Recently, the Flathead County commissioners halted all school tours to the dump. They cite danger and dirt as cause for their abrupt action. Really? There are birds that poop; there are amazingly gross things; there is dirt being made there; there are big machines that look little because our landfill is massive; there is danger in our ignorance. The Waste Not Program along with the solid waste crew has developed fascinating educational workshops to teach us about compost, recycling and methane gas conversion. Thousands of children have safely toured the landfill, the compost and the recycling areas on their memorable field trips.

The reality is we should be proud of our solid waste system. The county, and we as taxpayers, have invested hundreds of thousands of dollars to make our landfill as efficient and effective as possible.
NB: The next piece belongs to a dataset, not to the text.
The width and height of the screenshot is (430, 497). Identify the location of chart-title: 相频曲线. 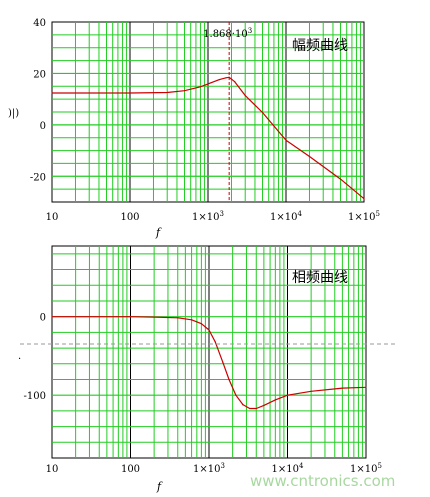
(320, 278).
The Flathead County Solid Waste Site is the first in the state to have a landfill gas-to-energy system. We are expanding this system to take the next progressive step toward having our trash make more energy that we all can benefit from. This energy goes into the grid and provides enough energy to power 1,000 to 1,200 homes. The students of the Flathead Valley need to know what is going on at the landfill. They are the future farmers, business owners, scientists and commissioners of this country. Dealing with our waste does and should present us with a lot of questions. Hiding the reality of the increasing quantity of refuse is not the answer – education is.

Why do the plastic bottles rise to the top of the huge pile like bubbles? Why is it more economical to throw away things than mend them? Why would someone throw away a grand piano (witnessed and remembered by 27 young ones)? How long will it take for decomposition?

Please open the Solid Waste Site back up for school tours. Our children need to know where their chip bags, old socks and yard waste go. They will be safe and smarter for it.